As the program runs, the amount of memory MATLAB is using increases, which seems to suggest that the matrix, concentration, is increasing in size as the program continues, even though I pre-allocated the space. Is this because the elements in the matrix are becoming doubles instead of zeros? Is there a better way to pre-allocate the memory for this matrix, so that all of the memory the program requires will be pre-allocated at the start? It would be easier for me that way, because then I would know from the start how much memory the program will require and if the simulation will crash the computer or not.

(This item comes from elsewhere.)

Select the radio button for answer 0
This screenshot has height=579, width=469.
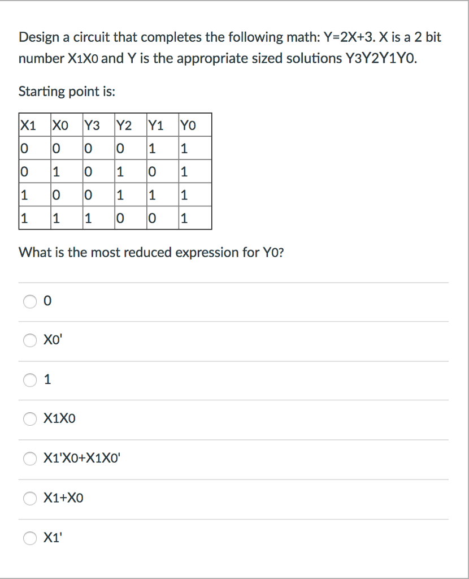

Thanks for all your help, guys. I did some searching around and didn't find an answer, so I hope I'm not repeating a question.


EDIT:

Thanks Amro and stardt for your help guys. I tried running 'memory' in MATLAB, but the interpreter said that command is not supported for my system type. I re-ran the simulation though with 'whos concentration' displayed every 10 iterations, and the allocation size of the matrix wasn't changing with time. However, I did notice that the size of the matrix was about 1.5 GB. Even though that was the case, system monitor was only showing MATLAB as using 300 MB (but it increased steadily to reach a little over 1 GB by the end of the simulation). So I'm guessing that MATLAB pre-allocated the memory just fine and there are no memory leaks, but system monitor doesn't count the memory as in use until MATLAB starts writing values to it in the loop. I don't know why that would be, as I would imagine that writing zeros would trigger the system monitor to see that memory as 'in use,' but I guess that's not the case here.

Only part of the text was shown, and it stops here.